### Source passage
++++++++++++++++++++

As for his cabinet and advisors, I'll only talk about one: Stephen Miran. The last few weeks has seen a lot of discussion on the tariffs, including one particular user who opened his brief fluff of criticism by repeatedly calling Trump a retard. Is Miran? Because it's his work, his exploration of the potential hazards of holding the reserve currency and holding trade deficits and how tariffs might correct these hazards, that is influencing the Oval Office (after Trump's old affinity for tariffs). When your adversary does something incomprehensible, it's the vapid feel-good shortcut to say it's because they're stupid. They can be wrong, and the sum of everything that makes them wrong may be an indict of their reasoning, but that conclusion isn't useful. It doesn't help your own decision-making. It's a belief, or it may be true outright, but either way it doesn't pay rent. What does is knowing that everything: what do they read, or what do the people they listen to read? What do they believe, what ideas do they hold, what's their ethos? Assuming necessarily they reached their conclusions through reason, what were those reasons? I've lately been arguing here very strongly in favor of absolute sovereign authority to expel foreigners with the minimum possible due process. I know the people disagreeing with me aren't stupid and I don't think they're evil. I'll be the first to say if they were right, their fears would be justified entirely, and I don't fault them for those fears either, it's eminently rational, their conclusions logically follow from their premises. We differ in premises, and I would be doing myself a disservice let alone everyone else if I just said "Of course you believe that, you're stupid." They're not, and Trump isn't either. The establishment left certainly isn't, yeah I'm here on record calling Biden demented behind the wheel, but the people who were actually making the decisions behind him are competent, are intelligent, and did a damn good job, though thankfully not enough, at the end.
The world is as it has always been because powerful, competent and intelligent people disagree with each other. There are moral judgments to be made sure but oh, does all history stand as the final testament on evil not being synonymous with stupid--nor good with intelligent.
The court system does not have a monopoly on that force as it applies to foreigners. The sovereign possesses a priori, categorical, unconditional authority on matters of border control. The reason we have courts is because we first had a border within which to enact laws. Where it pertains solely to deportation, the foreigner is owed no due process, no hearing, and in fact no explanation whatsoever for their expulsion. The justification is supreme at "Because it is our right." Moreover, we are under no sovereign obligation to play host to refugees. The asylum system is a courtesy, an act of generosity that like all contemporary acts of government "generosity" are at least attempted to be gamed 100 times for every 1 legitimate claimant. Yet even still Abrego-Garcia couldn't manage it years into Round 1 of the "We're going to deport you" party president.

++++++++++++++++++++

### Exercise instructions
**1)** Answer these questions using the commentary:
(a) Which advisor does the writer say they will talk about?
(b) According to the commentary, why do we have courts?
(c) What does the commentary call the asylum system?
**2)** Retype the stretch of the commentary from "The world is" through "good with intelligent.".
**3)** Say whether each statement agrees with the commentary. Answer yes or no, and quote the words that decide it.
(a) The writer thinks the people who disagree with them are evil.
(b) The commentary says there is no sovereign obligation to host refugees.
(c) The commentary says the court system has a monopoly on force as it applies to foreigners.
The rows after this point come from a different source than the commentary.

++++++++++++++++++++

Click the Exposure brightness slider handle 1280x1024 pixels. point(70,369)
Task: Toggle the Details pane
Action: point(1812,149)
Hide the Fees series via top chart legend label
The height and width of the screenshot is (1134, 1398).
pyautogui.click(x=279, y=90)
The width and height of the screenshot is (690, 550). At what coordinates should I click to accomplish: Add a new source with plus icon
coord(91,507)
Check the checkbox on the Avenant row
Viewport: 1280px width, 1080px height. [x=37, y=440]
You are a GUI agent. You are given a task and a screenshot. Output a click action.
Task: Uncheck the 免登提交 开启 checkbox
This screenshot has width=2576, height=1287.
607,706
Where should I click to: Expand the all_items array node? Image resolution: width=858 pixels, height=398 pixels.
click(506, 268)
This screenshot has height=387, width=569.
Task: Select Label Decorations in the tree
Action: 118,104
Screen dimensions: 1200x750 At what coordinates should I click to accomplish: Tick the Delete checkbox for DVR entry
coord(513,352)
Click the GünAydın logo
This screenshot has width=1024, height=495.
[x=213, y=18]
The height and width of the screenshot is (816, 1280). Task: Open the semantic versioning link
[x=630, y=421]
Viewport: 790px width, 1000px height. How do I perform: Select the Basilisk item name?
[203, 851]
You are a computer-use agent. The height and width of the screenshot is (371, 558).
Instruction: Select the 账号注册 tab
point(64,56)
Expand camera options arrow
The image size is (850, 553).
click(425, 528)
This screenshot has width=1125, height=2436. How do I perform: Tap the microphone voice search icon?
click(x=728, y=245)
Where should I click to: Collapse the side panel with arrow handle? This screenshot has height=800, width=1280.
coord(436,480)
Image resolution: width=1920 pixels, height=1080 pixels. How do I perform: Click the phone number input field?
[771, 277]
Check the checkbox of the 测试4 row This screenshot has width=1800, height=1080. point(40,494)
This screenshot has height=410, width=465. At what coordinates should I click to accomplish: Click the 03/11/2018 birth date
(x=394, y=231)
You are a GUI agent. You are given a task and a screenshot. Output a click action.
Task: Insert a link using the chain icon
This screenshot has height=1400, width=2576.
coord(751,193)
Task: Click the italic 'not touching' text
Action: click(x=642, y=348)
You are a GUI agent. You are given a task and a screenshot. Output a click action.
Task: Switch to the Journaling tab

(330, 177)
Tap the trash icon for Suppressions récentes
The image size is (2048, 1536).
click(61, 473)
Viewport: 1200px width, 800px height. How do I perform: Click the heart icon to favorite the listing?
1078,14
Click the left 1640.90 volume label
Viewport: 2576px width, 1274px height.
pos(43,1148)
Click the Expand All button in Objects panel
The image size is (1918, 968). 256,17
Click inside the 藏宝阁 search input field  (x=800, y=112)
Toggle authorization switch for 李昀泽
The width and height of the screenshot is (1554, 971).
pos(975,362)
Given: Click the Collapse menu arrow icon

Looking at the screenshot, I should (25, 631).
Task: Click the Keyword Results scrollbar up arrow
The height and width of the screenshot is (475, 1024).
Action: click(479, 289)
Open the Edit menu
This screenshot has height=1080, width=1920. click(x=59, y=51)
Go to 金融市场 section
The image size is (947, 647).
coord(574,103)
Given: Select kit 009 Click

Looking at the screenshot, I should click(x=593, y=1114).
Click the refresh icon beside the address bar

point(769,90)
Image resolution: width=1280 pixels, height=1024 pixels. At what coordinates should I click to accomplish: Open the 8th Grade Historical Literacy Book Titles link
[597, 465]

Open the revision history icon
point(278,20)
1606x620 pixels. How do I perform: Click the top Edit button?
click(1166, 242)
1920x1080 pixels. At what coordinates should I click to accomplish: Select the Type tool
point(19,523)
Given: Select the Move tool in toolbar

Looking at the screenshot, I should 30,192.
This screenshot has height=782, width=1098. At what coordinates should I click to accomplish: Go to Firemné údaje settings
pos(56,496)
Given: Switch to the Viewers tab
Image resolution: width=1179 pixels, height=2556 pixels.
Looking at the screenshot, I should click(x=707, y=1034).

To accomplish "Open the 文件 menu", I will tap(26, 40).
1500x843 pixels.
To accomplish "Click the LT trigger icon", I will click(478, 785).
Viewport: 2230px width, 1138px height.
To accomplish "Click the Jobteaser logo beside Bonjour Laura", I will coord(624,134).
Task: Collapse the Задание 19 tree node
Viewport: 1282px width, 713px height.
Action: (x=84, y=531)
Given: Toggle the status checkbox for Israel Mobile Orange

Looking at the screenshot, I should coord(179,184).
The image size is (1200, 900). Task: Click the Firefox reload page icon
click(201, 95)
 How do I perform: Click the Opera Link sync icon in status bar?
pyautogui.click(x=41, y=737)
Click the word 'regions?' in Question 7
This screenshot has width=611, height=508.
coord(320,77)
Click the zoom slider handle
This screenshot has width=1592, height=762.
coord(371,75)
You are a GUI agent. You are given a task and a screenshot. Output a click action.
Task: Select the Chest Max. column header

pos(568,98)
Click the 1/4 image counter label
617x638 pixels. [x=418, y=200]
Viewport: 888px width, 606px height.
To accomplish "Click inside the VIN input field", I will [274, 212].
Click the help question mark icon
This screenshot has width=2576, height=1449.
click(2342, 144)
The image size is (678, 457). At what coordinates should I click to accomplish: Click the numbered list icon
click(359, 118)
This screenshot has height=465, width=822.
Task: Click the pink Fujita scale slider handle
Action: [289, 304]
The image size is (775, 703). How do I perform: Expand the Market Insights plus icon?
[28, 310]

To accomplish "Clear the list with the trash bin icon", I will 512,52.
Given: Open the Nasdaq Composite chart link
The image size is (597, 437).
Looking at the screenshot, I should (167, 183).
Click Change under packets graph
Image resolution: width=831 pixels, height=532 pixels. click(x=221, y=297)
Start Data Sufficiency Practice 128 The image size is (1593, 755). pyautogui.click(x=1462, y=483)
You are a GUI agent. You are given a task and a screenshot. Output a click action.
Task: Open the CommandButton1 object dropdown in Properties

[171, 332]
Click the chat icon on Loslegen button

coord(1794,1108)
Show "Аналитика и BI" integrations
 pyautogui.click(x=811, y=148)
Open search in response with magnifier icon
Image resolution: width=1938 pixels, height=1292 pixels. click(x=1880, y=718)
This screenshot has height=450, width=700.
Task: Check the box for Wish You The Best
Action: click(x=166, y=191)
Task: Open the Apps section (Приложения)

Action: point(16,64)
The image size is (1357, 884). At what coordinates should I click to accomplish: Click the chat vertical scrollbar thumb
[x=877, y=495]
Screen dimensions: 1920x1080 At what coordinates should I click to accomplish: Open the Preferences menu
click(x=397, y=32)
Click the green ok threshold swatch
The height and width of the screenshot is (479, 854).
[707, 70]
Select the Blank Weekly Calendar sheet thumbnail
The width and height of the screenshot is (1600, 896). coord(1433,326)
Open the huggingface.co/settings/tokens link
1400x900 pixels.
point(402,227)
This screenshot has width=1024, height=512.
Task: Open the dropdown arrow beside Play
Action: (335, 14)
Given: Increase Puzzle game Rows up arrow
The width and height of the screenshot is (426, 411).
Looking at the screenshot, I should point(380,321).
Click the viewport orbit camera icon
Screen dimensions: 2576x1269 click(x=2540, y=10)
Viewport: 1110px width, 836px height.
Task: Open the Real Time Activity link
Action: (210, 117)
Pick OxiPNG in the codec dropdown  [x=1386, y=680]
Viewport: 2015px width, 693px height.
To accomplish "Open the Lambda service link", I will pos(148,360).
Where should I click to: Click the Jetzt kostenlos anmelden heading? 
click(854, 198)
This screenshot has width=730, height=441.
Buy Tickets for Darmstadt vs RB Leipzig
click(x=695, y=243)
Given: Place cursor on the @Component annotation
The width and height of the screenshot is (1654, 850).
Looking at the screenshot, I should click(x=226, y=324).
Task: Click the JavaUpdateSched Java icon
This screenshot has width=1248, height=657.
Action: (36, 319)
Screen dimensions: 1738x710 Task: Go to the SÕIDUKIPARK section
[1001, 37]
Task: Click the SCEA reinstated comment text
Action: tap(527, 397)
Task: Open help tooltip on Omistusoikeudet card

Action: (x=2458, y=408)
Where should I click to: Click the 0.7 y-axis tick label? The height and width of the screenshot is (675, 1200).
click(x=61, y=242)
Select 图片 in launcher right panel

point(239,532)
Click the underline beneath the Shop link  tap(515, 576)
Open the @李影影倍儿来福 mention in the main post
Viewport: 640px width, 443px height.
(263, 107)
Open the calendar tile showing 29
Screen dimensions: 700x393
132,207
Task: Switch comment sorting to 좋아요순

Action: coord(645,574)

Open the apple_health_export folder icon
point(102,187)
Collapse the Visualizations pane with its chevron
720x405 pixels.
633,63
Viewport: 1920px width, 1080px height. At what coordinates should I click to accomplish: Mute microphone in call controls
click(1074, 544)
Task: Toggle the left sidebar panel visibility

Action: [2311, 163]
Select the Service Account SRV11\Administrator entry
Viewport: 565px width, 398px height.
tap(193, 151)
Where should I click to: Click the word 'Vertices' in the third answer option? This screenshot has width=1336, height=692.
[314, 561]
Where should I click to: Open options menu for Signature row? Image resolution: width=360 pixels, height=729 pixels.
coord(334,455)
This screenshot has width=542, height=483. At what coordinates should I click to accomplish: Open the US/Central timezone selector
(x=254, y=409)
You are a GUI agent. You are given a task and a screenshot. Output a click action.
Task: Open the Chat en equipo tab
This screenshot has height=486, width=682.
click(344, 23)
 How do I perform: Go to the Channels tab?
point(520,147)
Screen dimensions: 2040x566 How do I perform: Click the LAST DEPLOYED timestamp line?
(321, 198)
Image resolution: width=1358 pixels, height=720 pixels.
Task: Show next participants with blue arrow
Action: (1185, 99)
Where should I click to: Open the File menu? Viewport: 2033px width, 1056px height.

++++++++++++++++++++

### Expected responses
**1)**
(a) Stephen Miran.
(b) Because we first had a border within which to enact laws.
(c) A courtesy, an act of generosity.

**2)**
The world is as it has always been because powerful, competent and intelligent people disagree with each other. There are moral judgments to be made sure but oh, does all history stand as the final testament on evil not being synonymous with stupid--nor good with intelligent.

**3)**
(a) No: "I know the people disagreeing with me aren't stupid and I don't think they're evil."
(b) Yes: "we are under no sovereign obligation to play host to refugees."
(c) No: "The court system does not have a monopoly on that force as it applies to foreigners."